Cullen Jenkins? Sure, that was a big loss.
So, too, was Brandon Jackson.
In his final two seasons as the Packers' primary running back on third down, Jackson didn't allow a sack. In his four years in Green Bay, he never lost a fumble and never was penalized. While he wasn't a dynamic threat with the ball, he finished 12th among running backs by catching 86.0 percent of the passes thrown his way and 14th in yards after the catch with 377 in 2010, according to Pro Football Focus. He dropped two passes.
Thompson let Jackson sign with Cleveland for a modest two years and $4.5 million, and the Packers never got close to replacing him.
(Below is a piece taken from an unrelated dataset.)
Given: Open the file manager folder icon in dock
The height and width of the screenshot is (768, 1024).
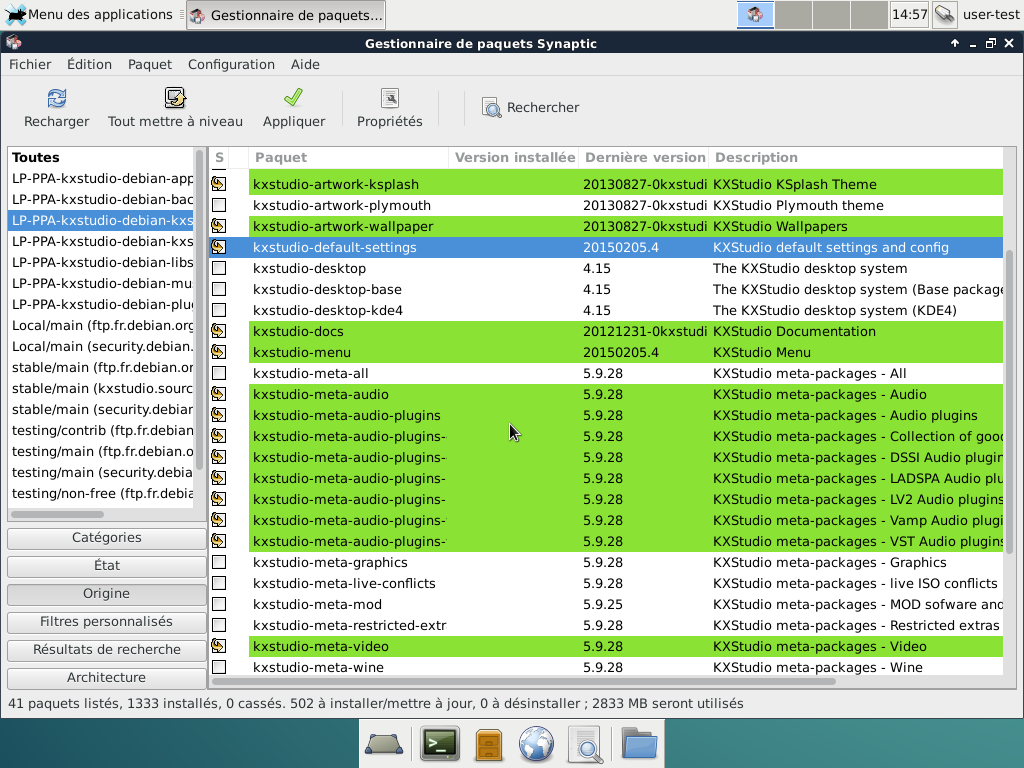Looking at the screenshot, I should pos(639,743).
For most of the season, the Packers went with James Starks with a smattering of Pro Bowl fullback John Kuhn. When Starks couldn't get healthy and stay healthy down the stretch, they even turned to undrafted rookie Brandon Saine.
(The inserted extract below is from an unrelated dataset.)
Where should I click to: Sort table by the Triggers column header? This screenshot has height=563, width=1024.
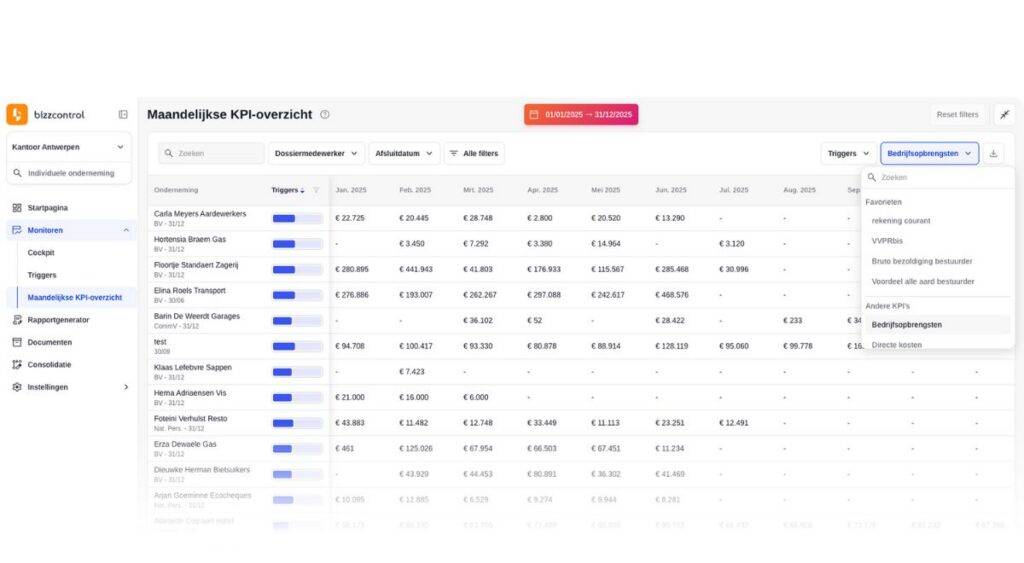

The Packers got by for most of the season. Among running backs, Starks finished 17th with a catch percentage of 82.9 and 21st in YAC with 284. He dropped three passes, and despite a half-dozen of blatant blown assignments, he was generally acceptable in pass protection. Kuhn caught 83.3 percent but had just 70 yards after the catch and had three drops.
The playoff loss to the Giants was another story for the Packers' backfield on third down.
"We gave up two sacks in our room," running backs coach Jerry Fontenot said. "It wasn't anything that they hadn't shown. That was disappointing. It was basically one-on-one pass protection and their linebacker did a better job than we did blocking."
On third-and-8 on the Packers' first series, Kuhn couldn't hold off linebacker Jacquian Williams. Williams' pressure forced a hurried pass by Aaron Rodgers, with Rodgers missing a wide-open Greg Jennings for what should have been a touchdown.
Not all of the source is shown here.